Remote Satellite Media Tour (SMT)

#1 – Choosing the Wrong Spokesperson. One of the biggest mistakes I have seen clients make is engaging the services of the “wrong” expert or celebrity spokesperson – usually because they have not vetted them appropriately for the brand or product they are being asked to represent. If the expert or celebrity has no organic connection to the product, then paying them a big piece of your budget to recite message points just because you like the them (or because they have significant name recognition) is a big mistake. The perfect synergy occurs when the spokesperson really likes the brand, believes in the product, and it’s obvious to viewers in their delivery. Always do your due diligence to determine if a celebrity spokesperson makes sense.

#2 – Not Crafting a Message for a Broadcast Style Interview. It’s a common rookie mistake, but I’ve seen savvy publicity specialists do it, too. They take a written press release (or messaging) which is a crafted P.R. piece full of beautiful prose that sings about the product or brand and then fail to make adjustments from the written word to the spoken word. Not only does the message need to be verbally friendly for it to flow organically off the spokesperson’s tongue, but it also has to be structured and formulated in a way to maximize the message for the short time allotted for the broadcast interview (generally two-and-a-half to three minutes).

In addition to the spoken message points, there is often little or no thought given to the visual elements needed to support the story and if these assets exist. Television is a visual medium and producers love great video, photos, and the right product demos to make the interview come alive so it’s not just “talking heads.” Also, with a celebrity spokesperson, stations will want to ask a question or two outside of their spokesperson duties so planning for those questions and incorporating them into the overall timing of the message is imperative. At CMP Media Cafe, we provide complimentary message point scripts for every satellite media tour. Clients and newsrooms love the results.

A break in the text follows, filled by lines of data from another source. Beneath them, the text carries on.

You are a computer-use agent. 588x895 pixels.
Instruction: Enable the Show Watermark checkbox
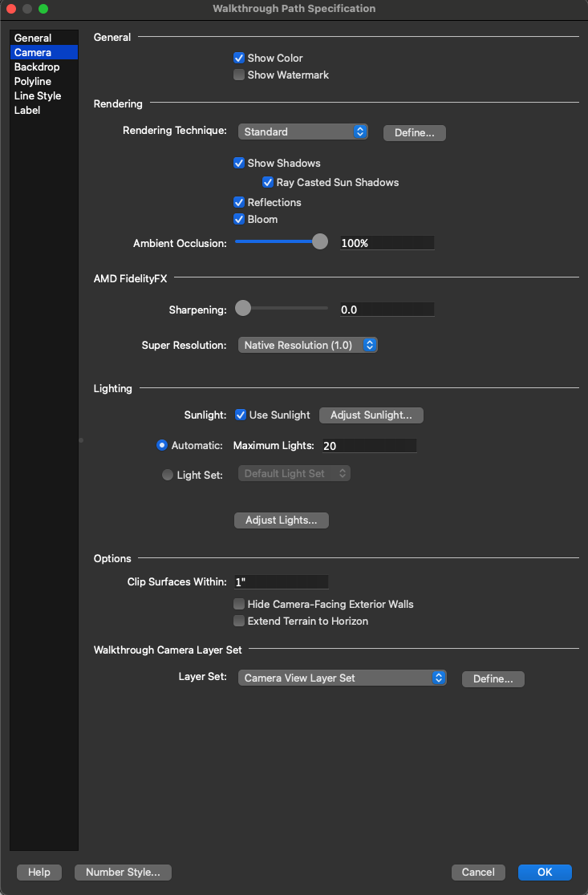(x=239, y=75)
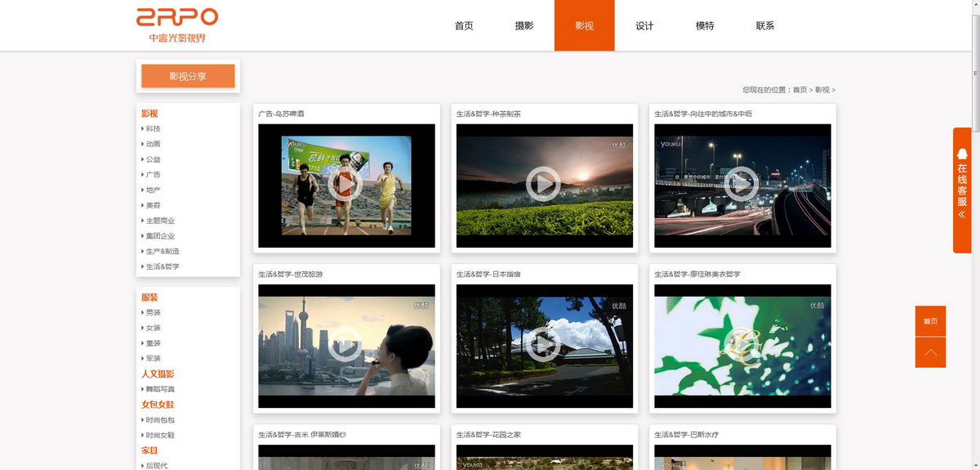The image size is (980, 470).
Task: Open the 女装 category under 服装
Action: coord(154,328)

#3 – Failing to Create a Suggested Script. You’ve prepared an amazing message for your spokesperson but if you don’t provide the stations with a suggested script, you could be courting disaster. Your best opportunity to control the message from the other side of the camera lies in providing a suggested script to the producer. We find that approximately 90% of stations will use our suggested script for SMTs since their schedules are so hectic with day-to-day activities that they value the assistance to structure the segment if it is written in the proper newscast or program style. That’s where CMP Media Cafe excels since we’ve been crafting television segments for over twenty years. The script format includes a suggested anchor lead, suggested questions, suggested anchor tag, along with suggested lower third supers to identify the spokesperson and information on the corporate client who is providing the segment to be FCC compliant.

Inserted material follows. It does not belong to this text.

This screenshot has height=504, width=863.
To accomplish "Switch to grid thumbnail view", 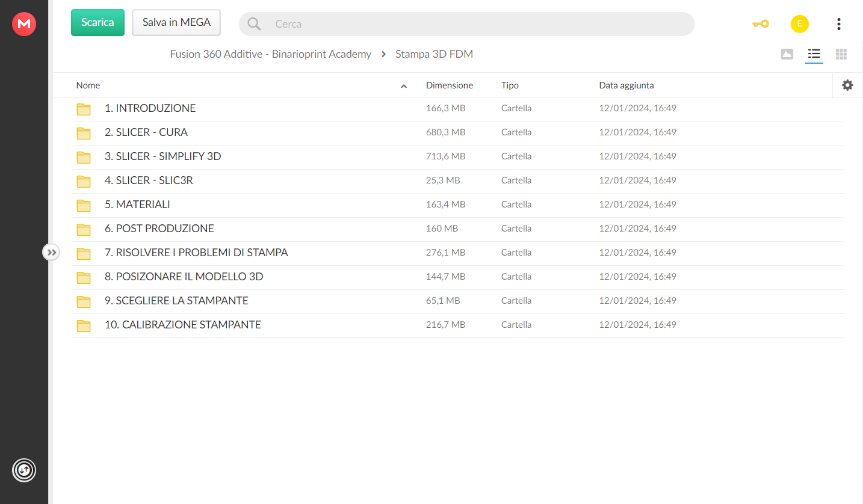I will click(841, 54).
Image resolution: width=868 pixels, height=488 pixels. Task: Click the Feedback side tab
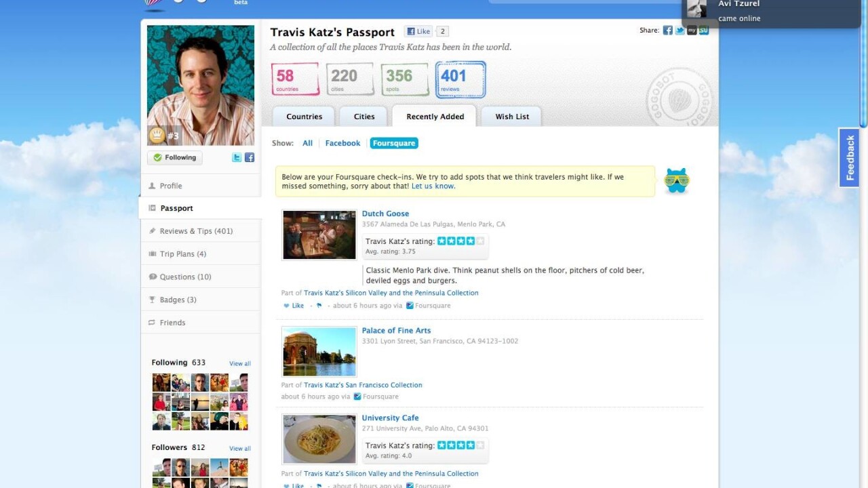(x=850, y=157)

#4 – Thinking Your Spokesperson Doesn’t Need Media Training. Depending on your spokesperson’s background or expertise, not all media experience is the same. Actors, celebrities, and experts also don’t have experience with the client’s specific messaging so they need to be professionally media trained so that they ace the on-camera interview(s) for the client. And just because they have a show on the air and are “media savy,” does not mean they’re prepared for satellite media tours. Also, nothing will kill your spokesperson’s on-camera credibility more than verbal fossils (i.e. “ah,” “um,” “uh,” “well,” “so,” “you know,” “er,” and “like” ).  They are distracting, weaken the message, and frankly, make the spokesperson sound bad. As with other nervous habits, they’re probably not aware that they do them.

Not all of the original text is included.